Saturday, May 16, 2015

QUICK TAKE REVIEW By Beverly Creasey MOTHERS and Troubadours



Terrence McNally loves opera. It figures in plays like THE LISBON TRAVIATA and one, MASTER CLASS, even places prima donna assoluta Maria Callas center stage. McNally often appears on the Metropolitan Opera’s Saturday radio broadcasts as a panelist for their delightful “Opera Quiz.” I reference all this because MOTHERS AND SONS (@ SpeakEasy Stage through June 6th) seems to me to be his most operatic script.
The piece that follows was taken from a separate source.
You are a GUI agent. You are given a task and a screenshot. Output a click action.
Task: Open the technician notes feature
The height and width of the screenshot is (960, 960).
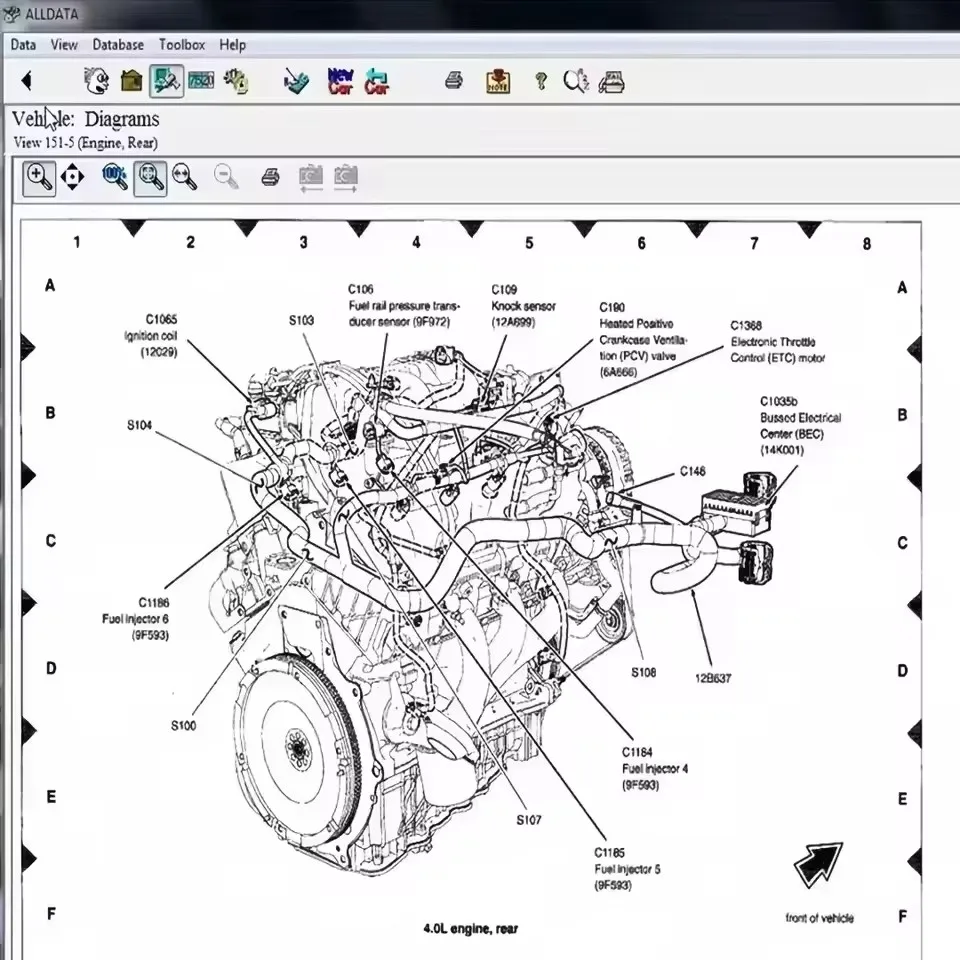coord(497,80)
A mother has traveled all the way from Texas to New York City for “revenge,” she tells us, not once but twice. Her son, she maintains, was not gay before he came to New York and she wants to know who infected him with AIDS and killed him twenty years ago. Not only does she embrace denial with a vengeance, she foolishly entertains the notion that patient zero might be still alive.

The opera canon is certainly full of characters bent on payback but one jumped across the footlights to me the moment this mother confesses her “real” motivation. The gypsy Acuzena sings not one, but two “revenge” arias in Verdi’s IL TROVATORE because of a dead son. And what ruin she wreaks!
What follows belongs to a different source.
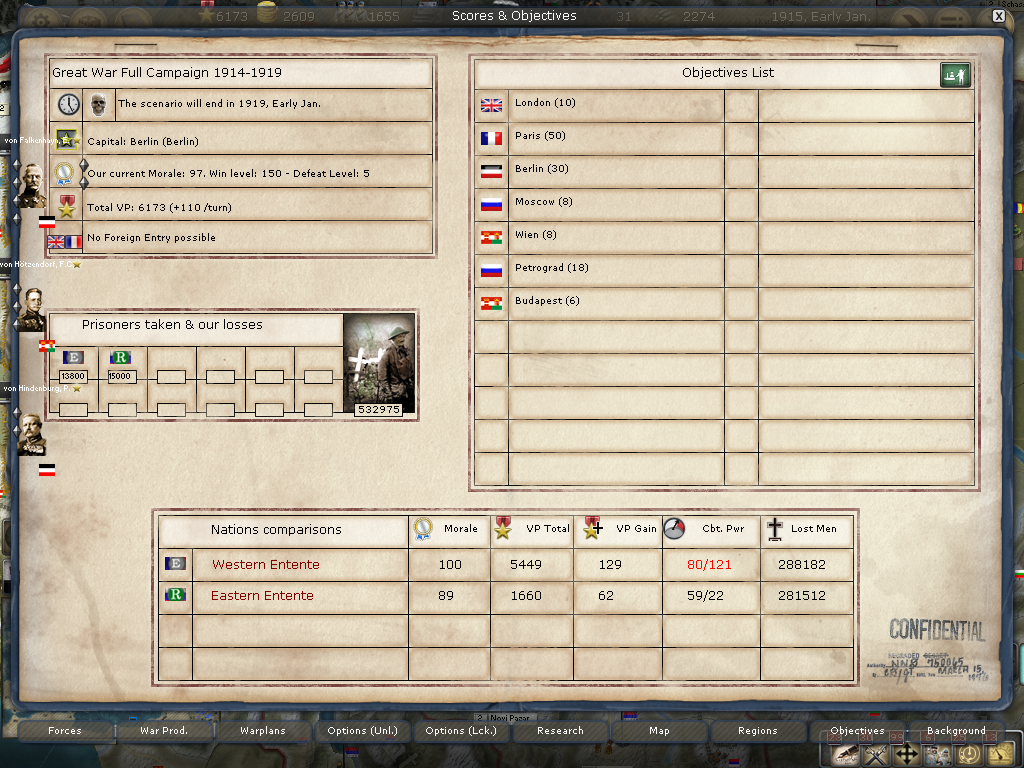1024x768 pixels.
Task: Click the Background button
Action: coord(955,731)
Nancy E. Carroll plays the steely mother from hell who asks outright of her son’s former partner, “Why haven’t you been punished?” Michael Kaye gives an exquisitely wrought performance as the overly patient and impossibly kind man who grieved and found a second chance at loveand who inexplicably doesn’t pitch the woman out on her ear. Carroll’s character has ice in her veins and comic timing in her bones, so that a delayed barb makes us laugh as we’re horrified by her conduct.

McNally crafts a nifty balance between the two and director Paul Daigneault gets top notch performances all around. (There are two more characters, Kaye’s hip, younger husband, portrayed with an edge by Nile Hawver and an adorable son, played with a lot of heart by Liam Lurker). Kaye’s character has a raft of touching speeches about what was lost to the world when its best and brightest were taken in their primeand Kaye eloquently conveys a lifelong sorrow hiding just below the surface. It’s a lovely turn.
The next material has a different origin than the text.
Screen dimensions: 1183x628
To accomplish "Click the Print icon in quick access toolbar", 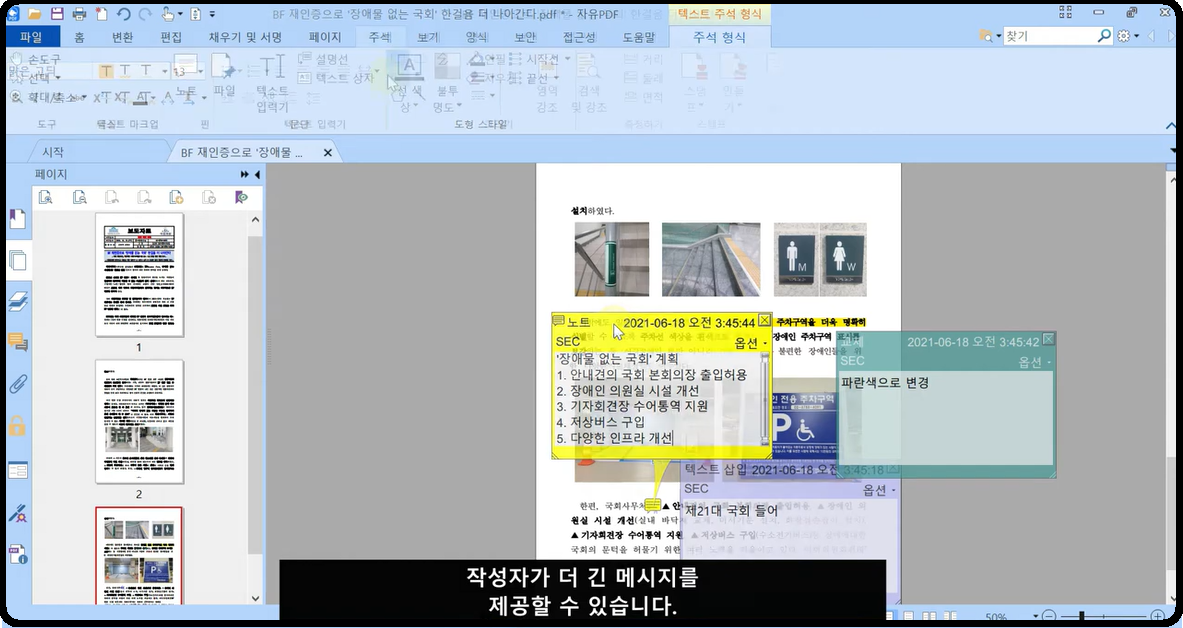I will tap(79, 14).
I was reminded of the inappropriate mother in Edward Albee’s THREE TALL WOMEN when Carroll’s character tells Kaye about a liaison she confessed to her son… not to mention her line, “I lost a son: Can I order another?” which had THE MIKADO intruding into my thoughts. All this larger (and much more peculiar) than life behavior kept me interested in how this woman would exact her pound of flesh.

Then McNally makes an about face, abandons the operatic and magically reforms her without any ghosts of Christmas past! He spends a lot of time and effort showing us that this woman is incapable of love (even as she claims her son was the incapable one). I just couldn’t buy the instant milk and cookie reformation.